# Head injury/traumatic brain injury and the risk of dementia: An observational and Mendelian randomization study

**Authors:** Ziyu Ouyang, Bin Jiao, Xuewen Xiao, Qijie Yang, Yuan Zhu, Lu Shen, Nan Li

PMC · DOI: 10.1016/j.tjpad.2025.100468 · The Journal of Prevention of Alzheimer's Disease · 2026-01-08

## TL;DR

This study shows that head injuries and traumatic brain injuries increase the risk of dementia, especially in the first few years after the injury.

## Contribution

The study uses both observational and Mendelian randomization methods to suggest a causal link between TBI and Alzheimer's disease.

## Key findings

- Head injury and traumatic brain injury are linked to a higher risk of dementia.
- Mendelian randomization supports a causal relationship between TBI and Alzheimer's disease.
- Recurrent head injuries are associated with reduced hippocampal volume and worse cognitive performance.

## Abstract

This study aimed to investigate the link between head injury (HI)/traumatic brain injury (TBI) and dementia risk, as it remains unclear.

We examined the associations between HI/TBI-related factors, including the frequency of HIs and the severity of TBI, and the risk of dementia (n = 397,581), as well as neuroimaging outcomes (n = 42,380) using prospective data (50 years at baseline) from the UK Biobank.
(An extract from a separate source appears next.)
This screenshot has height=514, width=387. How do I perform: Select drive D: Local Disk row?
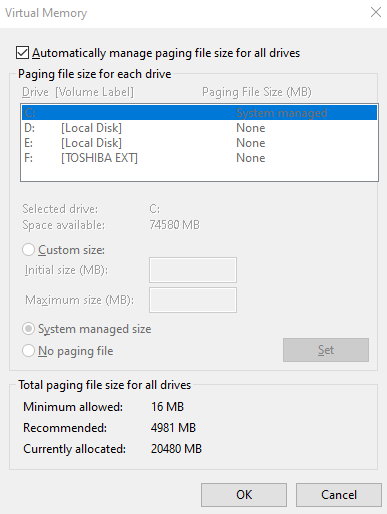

In the observational analyses, Cox proportional-hazards modeling and logistic regression were used to estimate the associations between factors. Mendelian randomization (MR) was conducted to investigate the underlying causality between TBI (n = 392,423, ncases=19,842) and Alzheimer's disease (AD) (n = 41,944, ncases=21,982).

During the 12.5-year follow-up period, 7524 participants developed dementia. HI and TBI conferred an increased dementia risk (hazard ratio (HR)=1.72, 95 % confidence interval (CI): 1.50–1.97; HR=1.86, 95 % CI: 1.46–2.38, respectively). The risk increased in relation to recurrent HIs (HR=4.05, 95 % CI: 2.24–7.32) or severe TBI (HR=4.50, 95 % CI: 3.18–6.37). Dementia risk was highest during the first 30 months following HI occurrence (HR=2.20, 95 % CI: 1.66–2.92), whereas there was no association after 40 years post-HI. Patients with recurrent HIs also exhibited reduced hippocampal volumes and increased white matter hyperintensity. HI was additionally associated with poorer reasoning ability and longer reaction time. Besides, the MR analysis supported a causal association between TBI and AD (odds ratio (OR)=1.17, 95 % CI: 1.01–1.37).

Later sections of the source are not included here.